| |
Methods defined here:
- __init__(self, object=None, doccount_data=None, docperterm_data=None, idf_data=None, object_partition_column=None, docperterm_data_partition_column=None, idf_data_partition_column=None, object_order_column=None, doccount_data_order_column=None, docperterm_data_order_column=None, idf_data_order_column=None)
- DESCRIPTION:
TF-IDF stands for "term frequency-inverse document frequency", a
technique for evaluating the importance of a specific term in a
specific document in a document set. Term frequency (tf) is the
number of times that the term appears in the document and inverse
document frequency (idf) is the number of times that the term appears
in the document set. The TF-IDF score for a term is tf * idf. A term
with a high TF-IDF score is especially relevant to the specific
document.
The TFIDF function can do either of the following:
• Take any document set and output the inverse document frequency (IDF)
and term frequency - inverse document frequency (TF-IDF) scores
for each term.
• Use the output of a previous run of the TFIDF function on a
training document set to predict TF-IDF scores of an input (test)
document set.
PARAMETERS:
object:
Required Argument.
Specifies the teradataml DataFrame that contains the tf values
or instance of TF.
object_partition_column:
Required Argument.
Specifies Partition By columns for object.
Values to this argument can be provided as a list, if multiple
columns are used for partition.
Types: str OR list of Strings (str)
object_order_column:
Optional Argument.
Specifies Order By columns for object.
Values to this argument can be provided as a list, if multiple
columns are used for ordering.
Types: str OR list of Strings (str)
doccount_data:
Optional Argument.
Required if running the function to output IDF and TF-IDF score
for each term in the document set.
Specifies the teradataml DataFrame that contains the total
number of documents.
doccount_data_order_column:
Optional Argument.
Specifies Order By columns for doccount_data.
Values to this argument can be provided as a list, if multiple
columns are used for ordering.
Types: str OR list of Strings (str)
docperterm_data:
Optional if running the function to output IDF and TF-IDF values
for each term in the document set.

◆ SUPPLIED DATA ◆
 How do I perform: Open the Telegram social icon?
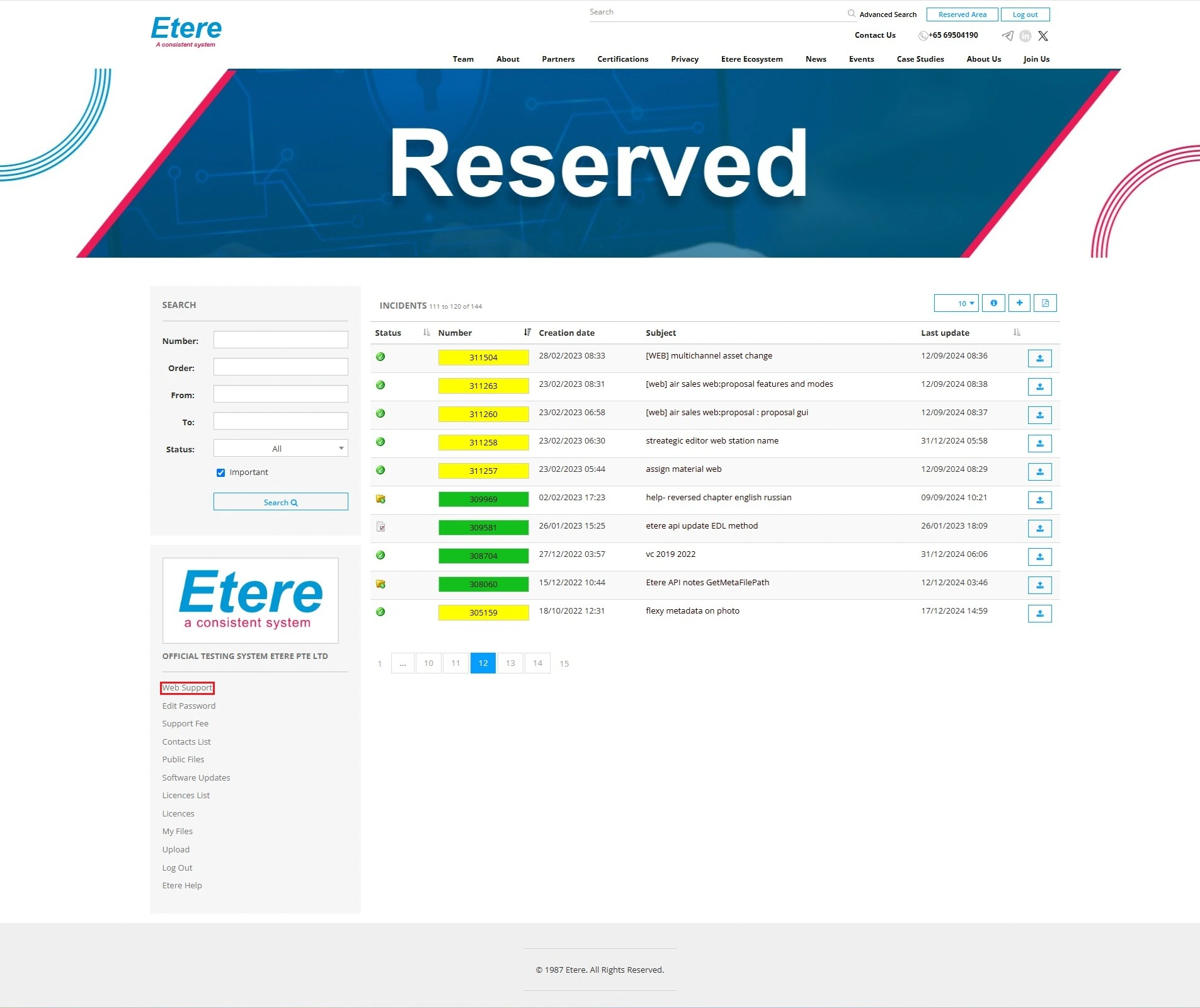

◆ TASKS AND EXERCISES ◆
a – From the TF-IDF function documentation, reproduce the part that opens with the words containing "Specifies the teradataml DataFrame that contains the tf" and closes with "Order By columns for object.".
b – Go on writing the TF-IDF function documentation from the point where it stops.

◆ ANSWERS TO EACH TASK ◆
a –
Specifies the teradataml DataFrame that contains the tf values
or instance of TF.
object_partition_column:
Required Argument.
Specifies Partition By columns for object.
Values to this argument can be provided as a list, if multiple
columns are used for partition.
Types: str OR list of Strings (str)
object_order_column:
Optional Argument.
Specifies Order By columns for object.

b –
Specifies the teradataml DataFrame that contains the total
number of documents that each term appears in.
If you omit this input, the function creates it by processing the
entire document set, which can require a large amount of memory.
If there is not enough memory to process the entire document set,
then the docperterm teradataml DataFrame is required.
docperterm_data_partition_column:
Optional Argument.
Required when the docperterm_data teradataml DataFrame is used.
Specifies Partition By columns for docperterm_data.
Values to this argument can be provided as a list, if multiple
columns are used for partition.
Types: str OR list of Strings (str)
docperterm_data_order_column:
Optional Argument.
Specifies Order By columns for docperterm_data.
Values to this argument can be provided as a list, if multiple
columns are used for ordering.
Types: str OR list of Strings (str)
idf_data:
Optional Argument.
Required if running the function to predict TF-IDF scores.
Specifies the teradataml DataFrame that contains the idf values
that the predict process outputs.
idf_data_partition_column:
Optional Argument.
Required when the idf_data teradataml DataFrame is used.
Specifies Partition By columns for idf_data.
Values to this argument can be provided as a list, if multiple
columns are used for partition.
Types: str OR list of Strings (str)
idf_data_order_column:
Optional Argument.
Specifies Order By columns for idf_data.
Values to this argument can be provided as a list, if multiple
columns are used for ordering.
Types: str OR list of Strings (str)
RETURNS:
Instance of TFIDF.
Output teradataml DataFrames can be accessed using attribute
references, such as TFIDFObj.<attribute_name>.
Output teradataml DataFrame attribute name is:
result
RAISES:
TeradataMlException
EXAMPLES:
# Load the data to run the example.
load_example_data("TFIDF", ["tfidf_train", "idf_table", "docperterm_table"])
# Create teradataml DataFrame.
tfidf_train = DataFrame.from_table("tfidf_train")
idf_tbl = DataFrame.from_table("idf_table")
docperterm_table = DataFrame.from_table("docperterm_table")
# Create Tokenized Training Document Set
ngrams_out = NGrams(data=tfidf_train,
text_column='content',
delimiter = " ",
grams = "1",
overlapping = False,
punctuation = "\\[.,?\\!\\]",
reset = "\\[.,?\\!\\]",
to_lower_case=True,
total_gram_count=True,
accumulate="docid")
# store the output of td_ngrams functions into a table.
tfidf_input_tbl = copy_to_sql(ngrams_out.result, table_name="tfidf_input_table")
tfidf_input = DataFrame.from_query('select docid, ngram as term, frequency as "count" from tfidf_input_table')
# create doccount table that contains the total number of documents
doccount_tbl = DataFrame.from_query("select cast(count(distinct(docid)) as integer) as "count" from tfidf_input_table")
# Run TF function to create Input for TFIDF Function
tf_out = TF (data = tfidf_input,
formula = "normal",
data_partition_column = "docid")
# Example 1 -
tfidf_result1 = TFIDF(object = tf_out,
doccount_data = doccount_tbl,
object_partition_column = 'term')
# Print the result DataFrame
print(tfidf_result1.result)
# Example 2 -
tfidf_result2 = TFIDF(object = tf_out,
docperterm_data = docperterm_table,
idf_data = idf_tbl,
object_partition_column = 'term',
docperterm_data_partition_column = 'term',
idf_data_partition_column = 'token')
# Print the result DataFrame
print(tfidf_result2.result)
- __repr__(self)
- Returns the string representation for a TFIDF class instance.
- get_build_time(self)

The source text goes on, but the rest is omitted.